Parte del testo:
# Mattia è malato



## Tebina (16 Febbraio 2013)

Evoluzione di Tebina quando il napulè...hem...il mio amore super gigante è malato.


*1)* :scared:

*2)*








*3) *








*4)*






*5)*














Ora gli ho fatto una camomilla, sciolto 34 pastiglie di sonnifero dentro e tolto il campanello dalle mani.
Si. Il campanello.
Quelli tipo Dlin dlin. A campanella. Che si vedevano nei film. Per chiamare la servitù. Cimelio della mia famiglia. Mia nonna faceva la collezione.
Usa quello per chiamarmi 200 volte.
Mica perchè ha bisogno. 
perchè come tutti i napulè uomini nella malattia, atroce, atroce secondo loro, non vogliono stare soli.
-Eddai mollala, che non hai nemmeno la febbre.-
-Me la sento.-
-Hai 37 giusta, non 47. Ora dormi.-
-Tu dove sei?-
-Esco con le amiche. Ma dove vuoi che sia, sto infornando la torta. Quando è cotta arrivo.-
-Vieni presto. Mi sento l'ala della malattia devastante addosso. Coff Coff. Senti che tosse? Ho anche freddo. Tanto freddo. Sono piccolo e delicato. Tu mi lasci qui da solo come una merda. E se mi sento male?-
-Chiama tua madre.-


5 minuti dopo.
Dlin dlin
-Cosa vuoi.-
-Sete.-
-Hai l'acqua sul comodino l'ho vista.-
-Me la dai?-
-Mollami.-
-Sono malato e mi fai morire di sete.-
-No. Se non la pianti ti faccio morire di violenza fisica.-

5 minuti dopo.
Dlin dlin
-Suona ancora una volta e te lo requisisco.-
-Non puoi. Tu lo usi sempre io solo quando sono  malato.-
-per mia gentile concessione. Cosa vuoi.-
-Ho freddo. Quando vieni a letto?-
-Ancora 10 minuti. Quando cuoce la torta.-
-Ok.-

5 minuti dopo.
Dlin dlin






Ho requisito il campanello.
Senza mostrizzarlo. Giuro sulle mie microtette. Quando giuro su di loro è sempre vero. Se non specifico...beh...

Record elencati:
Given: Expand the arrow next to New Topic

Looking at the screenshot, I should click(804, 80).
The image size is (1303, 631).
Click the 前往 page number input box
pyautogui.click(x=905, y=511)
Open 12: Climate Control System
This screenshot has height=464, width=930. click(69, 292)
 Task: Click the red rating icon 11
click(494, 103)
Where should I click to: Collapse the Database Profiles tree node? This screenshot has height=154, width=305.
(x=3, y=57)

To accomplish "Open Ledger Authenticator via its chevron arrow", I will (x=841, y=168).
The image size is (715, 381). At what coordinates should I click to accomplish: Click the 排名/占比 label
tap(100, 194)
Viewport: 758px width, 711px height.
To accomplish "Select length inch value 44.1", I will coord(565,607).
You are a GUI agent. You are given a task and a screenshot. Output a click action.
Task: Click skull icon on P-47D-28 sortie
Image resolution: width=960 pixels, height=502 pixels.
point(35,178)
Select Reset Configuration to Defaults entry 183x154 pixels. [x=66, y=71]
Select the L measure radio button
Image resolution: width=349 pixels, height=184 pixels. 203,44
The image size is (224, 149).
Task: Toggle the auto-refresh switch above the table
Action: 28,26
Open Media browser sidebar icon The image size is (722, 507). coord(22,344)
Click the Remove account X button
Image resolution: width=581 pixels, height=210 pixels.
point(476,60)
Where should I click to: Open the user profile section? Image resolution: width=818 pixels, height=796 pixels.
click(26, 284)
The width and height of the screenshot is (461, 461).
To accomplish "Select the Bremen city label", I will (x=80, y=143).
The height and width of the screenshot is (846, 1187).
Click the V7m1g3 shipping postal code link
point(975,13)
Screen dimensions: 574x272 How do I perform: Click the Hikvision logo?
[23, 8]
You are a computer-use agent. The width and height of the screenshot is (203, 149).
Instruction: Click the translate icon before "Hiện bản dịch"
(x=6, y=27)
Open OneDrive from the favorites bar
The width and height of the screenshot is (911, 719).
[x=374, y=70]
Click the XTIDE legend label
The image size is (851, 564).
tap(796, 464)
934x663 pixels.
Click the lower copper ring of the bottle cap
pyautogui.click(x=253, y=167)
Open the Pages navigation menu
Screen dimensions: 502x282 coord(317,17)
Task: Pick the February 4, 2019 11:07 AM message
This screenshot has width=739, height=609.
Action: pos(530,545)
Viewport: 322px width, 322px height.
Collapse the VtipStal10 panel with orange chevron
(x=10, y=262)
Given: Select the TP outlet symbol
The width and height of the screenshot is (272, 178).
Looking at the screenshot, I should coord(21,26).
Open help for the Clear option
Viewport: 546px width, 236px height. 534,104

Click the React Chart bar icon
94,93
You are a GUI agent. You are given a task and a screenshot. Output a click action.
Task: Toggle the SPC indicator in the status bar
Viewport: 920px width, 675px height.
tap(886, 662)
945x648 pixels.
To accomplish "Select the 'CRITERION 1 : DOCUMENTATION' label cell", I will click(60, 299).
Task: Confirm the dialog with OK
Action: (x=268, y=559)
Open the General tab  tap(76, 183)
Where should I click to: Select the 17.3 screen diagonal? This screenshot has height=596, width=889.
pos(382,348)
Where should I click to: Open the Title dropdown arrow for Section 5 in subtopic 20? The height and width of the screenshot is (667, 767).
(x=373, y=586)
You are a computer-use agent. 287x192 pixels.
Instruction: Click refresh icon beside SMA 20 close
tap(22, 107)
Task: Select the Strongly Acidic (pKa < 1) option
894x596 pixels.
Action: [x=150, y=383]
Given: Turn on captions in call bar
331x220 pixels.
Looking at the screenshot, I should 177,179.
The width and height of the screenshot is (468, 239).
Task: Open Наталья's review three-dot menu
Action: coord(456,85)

Compito 1: Traduci in inglese questa frase del racconto su Mattia malato: «Ora gli ho fatto una camomilla, sciolto 34 pastiglie di sonnifero dentro e tolto il campanello dalle mani.»
Compito 2: Prosegui il racconto su Mattia malato a partire dalla sua ultima frase.

La tua risposta 1: Now I made him a chamomile tea, dissolved 34 sleeping pills in it and took the bell out of his hands.

La tua risposta 2:
:mrgreen:


----------



## babsi (16 Febbraio 2013)

Questo lato capriccioso a noi può far tenerezza, ma se ci penso bene per te che te lo vivi dentro casa può essere alquanto snervante il Matti Malaticcio.. brr


----------



## Tebe (16 Febbraio 2013)

babsi;bt7422 ha detto:
			
		

> Questo lato capriccioso a noi può far tenerezza, ma se ci penso bene per te che te lo vivi dentro casa può essere alquanto snervante il Matti Malaticcio.. brr


...lo dico ma poi lo negherò sempre e...
A me piace da matti quando fa così.
E lui lo sa.

fa parte della nostra coppia.


Certo, poi quando esagera lo cazzio, ma...



:inlove:


----------



## babsi (16 Febbraio 2013)

Tebe;bt7424 ha detto:
			
		

> ...lo dico ma poi lo negherò sempre e...
> A me piace da matti quando fa così.
> E lui lo sa.
> 
> ...


lo sapevo....d'altronde sotto sotto siam tutte un po' mammone e ci piace coccolare il nostro uomo quando è malato..tenere * . *


----------



## Arianna (16 Febbraio 2013)

Tebe, posso dirtelo?
Tu sei un po' pazza.


----------



## Leda (18 Febbraio 2013)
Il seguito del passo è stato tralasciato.